> _How to complete this task_: Search the records for the word "computer" and report each line that has it.

[Data extracted from a collection]
[Start of section]
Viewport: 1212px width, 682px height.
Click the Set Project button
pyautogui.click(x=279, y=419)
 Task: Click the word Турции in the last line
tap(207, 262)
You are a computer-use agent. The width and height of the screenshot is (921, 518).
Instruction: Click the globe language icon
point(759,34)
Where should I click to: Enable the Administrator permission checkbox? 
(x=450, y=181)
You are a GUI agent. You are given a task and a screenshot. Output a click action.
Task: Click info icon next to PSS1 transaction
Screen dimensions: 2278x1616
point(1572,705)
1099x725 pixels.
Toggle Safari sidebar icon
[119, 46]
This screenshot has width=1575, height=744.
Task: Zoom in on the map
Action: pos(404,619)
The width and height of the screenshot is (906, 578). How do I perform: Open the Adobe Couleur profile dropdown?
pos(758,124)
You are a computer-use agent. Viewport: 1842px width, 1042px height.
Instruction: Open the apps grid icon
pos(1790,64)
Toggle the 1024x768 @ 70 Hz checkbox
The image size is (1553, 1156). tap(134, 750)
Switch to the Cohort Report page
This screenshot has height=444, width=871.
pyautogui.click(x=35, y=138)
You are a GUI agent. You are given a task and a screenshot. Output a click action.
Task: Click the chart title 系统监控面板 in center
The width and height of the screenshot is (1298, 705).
[End of section]
> _Written response_:
You are a computer-use agent. The width and height of the screenshot is (921, 518).
You are a computer-use agent. Viewport: 1842px width, 1042px height.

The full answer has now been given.